Text shown:
The CAGR trajectories across key type and size-of-enterprise sub-segments, with software at ~5.6% CAGR and SMEs at ~5.4% CAGR, are among the fastest-growing categories within the Saudi Arabia ICT industry through 2034.
The Saudi Arabia ICT market is on a sustained growth trajectory from USD 45.74 Billion in 2025 to USD 72.20 Billion by 2034. ICT, a strategic enabler across Vision 2030 digital economy, smart government, and private-sector transformation programs, benefits from policy-led demand and recurring infrastructure replacement cycles.
Hardware dominates type at 31.6% in 2025, anchored by data-center build-out, 5G radio access infrastructure, and enterprise endpoint refresh cycles. Software (26.4%) commands growing preference driven by enterprise SaaS, AI platforms, and cybersecurity suites.
IT services (22.8%) serve cloud migration and integration demand, led by Elm, Accenture, and Tech Mahindra. Telecommunication Services (19.2%) are anchored by 5G monetization, enterprise connectivity, and fixed-line broadband delivered by stc, Mobily, and Zain KSA.
Small and medium enterprises lead at 58.7% in 2025, driven by Monsha'at digital support programs and affordable SaaS adoption. Large enterprises at 41.3% drive high-value ERP, cybersecurity, and hybrid-cloud spend.

Assignment:
Copy the Saudi Arabia ICT market text from "The CAGR trajectories" up to and including "industry through 2034.", swapping "SMEs" for "small businesses".

Exercise data:
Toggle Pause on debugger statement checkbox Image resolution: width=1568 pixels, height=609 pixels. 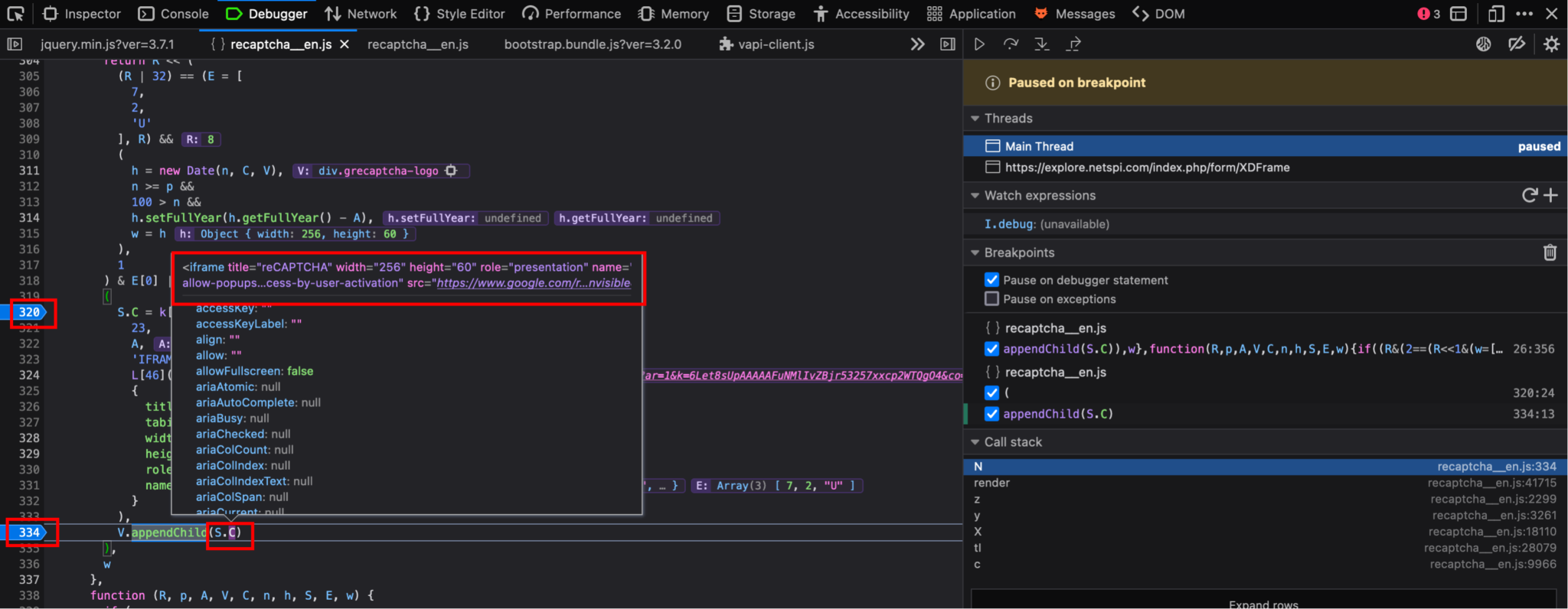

Reply to the exercise:
The CAGR trajectories across key type and size-of-enterprise sub-segments, with software at ~5.6% CAGR and small businesses at ~5.4% CAGR, are among the fastest-growing categories within the Saudi Arabia ICT industry through 2034.